Scientists have projected famines, ecological collapse, and the displacement of millions in the next 20 years alone. This work's influence cannot be understated we can no longer demonize and ignore one of the last rushlights of humanity in our darkest hours.

Though we will see the practical applications of the internal combustion engine for decades, perhaps centuries to come, we cannot ignore the fact that the use of nuclear energy is one of the last hopes for the human species to make any tangible difference to reduce ecological and environmental destruction. It is the entity of greed and apathy that is the Fossil Fuel industry. As the Earth warms through the expulsion of literally billions of tons of greenhouse gases into the atmosphere each year, all while having a weakened Ozone layer, there is only one entity to blame. Parks himself shares this understanding.Īlthough an earnest representation of history through dramatization and retelling, this work serves, in the grand scheme of artistic expression, as a bastion of societal and economical propaganda. The fact that the "documentary" fails to paint this picture is honestly a bit surprising, given that Richard D. This is espicially sad, since it could easily have been made much more neutral, or perhaps even showed normal people, that nuclear power has the potential to be an enormous force for good, and even help solve the energi crisis of the future, and that the problems with nuclear power was a result of peoples irresponsibility, and not the technology itself. That being a very anti nuclear power stance. It becomes rather clear that this "documentary" isn't trying to shred more light on the accident, but really just trying to sell a certain stance. Learn about Carla Santos Shamberg on Apple TV. He was a producer in all films unless otherwise noted.Shows all sides of the story? Slightly, but when the people refering to actual scientific studies are depicted as wrong and even villians, and the normal fearful civillians are depicted as the ones properly being right (despite them obviously not knowing how radioactive material works). Shamberg is a graduate of Washington University in St.

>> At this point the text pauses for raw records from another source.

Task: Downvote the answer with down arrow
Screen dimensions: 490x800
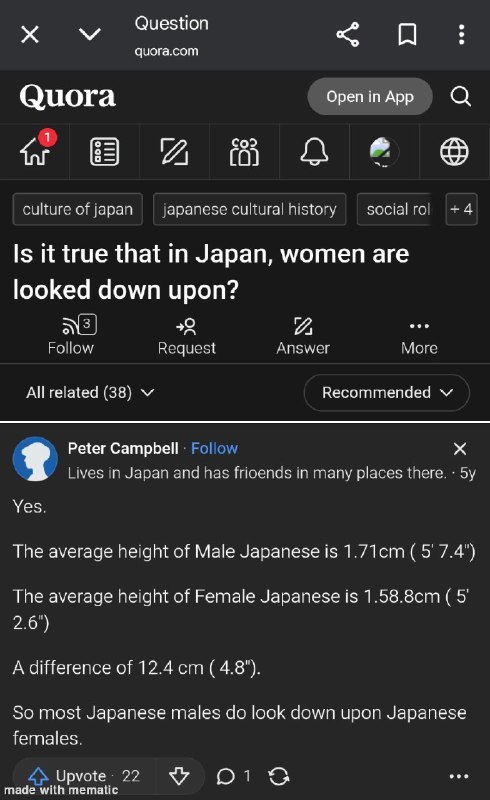Action: tap(179, 776)
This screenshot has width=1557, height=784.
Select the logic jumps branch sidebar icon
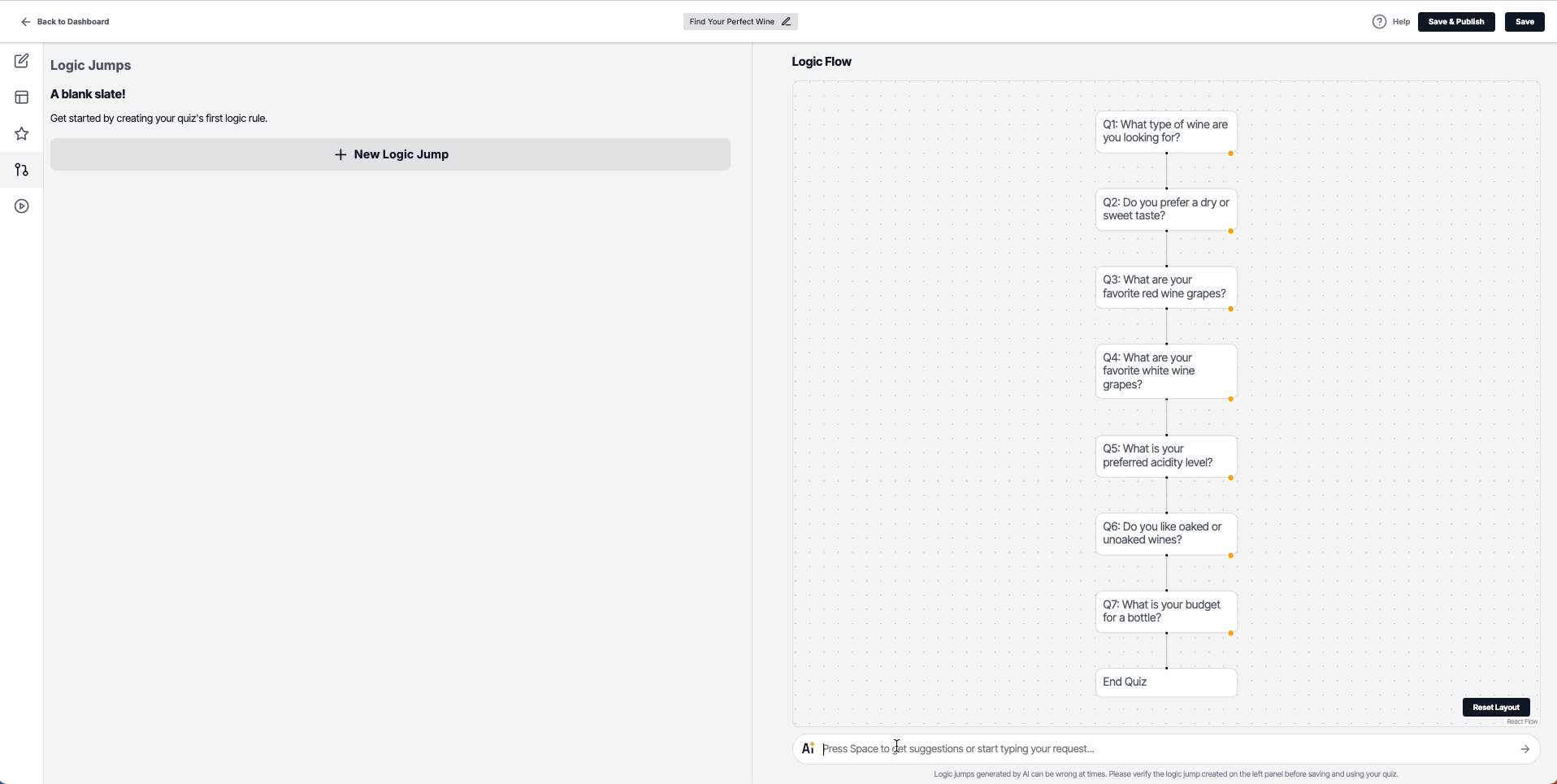click(x=22, y=170)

The group urged for the use of Sony's Portapak video camera, introduced in 1967, to be merged with the documentary film style and television, and later pioneer use of 3/4" video in their works.

His TVTV group's documentary Lord of the Universe, 1974, won a DuPont-Columbia Award in 1975. Shamberg described his approach as " guerrilla television" (the title of his 1971 book) because, despite its strategies and tactics similar to warfare, guerrilla television is non-violent and he saw it as a means to break through the barriers imposed by broadcast television, which he called beast television. An example was Shamberg's work on In Hiding: A Conversation with Abbie Hoffman, broadcast on Public-access television station WNET/13 in May 1975. Carla Santos Shamberg, Michael Shamberg, Stacey Sher, (Producers). The collective believed new technology could effect social change. Carla Santos Shamberg, Michael Shamberg, Stacey Sher, (Producers). Shamberg and his first wife Megan Williams were founding members of TVTV. Raindance Corporation later became TVTV, or Top Value Television. Producers: Danny DeVito, John Hardy, Gail Lyon, Carla Santos Shamberg, Michael Shamberg, more Stacey Sher. In fact, she is best known for her movie, Erin Brockovich released on 17th March 2000. The film producer, however, doesn't share any child with her ex-husband. Not to mention, Carla is also a stepmother to her husband's two more children from his previous marriage to his ex-wife of seventeen years, Megan William.

Shamberg then pitched the idea to her husband, Michael Shamberg. Carla Santos Shamberg pictured with her husband, Michael Shamberg married in 1997. In 1970, Shamberg co-founded a video collective called Raindance Corporation, which published a newspaper-magazine called Radical Software. Carla Santos Shamberg is an American film producer and director who gained recognition as the second wife of the American film producer and former Time-Life correspondent, Michael Shamberg. she passed it along to another client, Carla Santos Shamberg, a film producer. In the 1960s and 1970s, counter-culture video collectives extended the role of the underground press to new communication technologies. His production companies include Jersey Films, with Stacey Sher and Danny DeVito, and, as of 2015, Double Feature Films, with Stacey Sher. His credits include Erin Brockovich, A Fish Called Wanda, Garden State, Gattaca, Pulp Fiction and The Big Chill.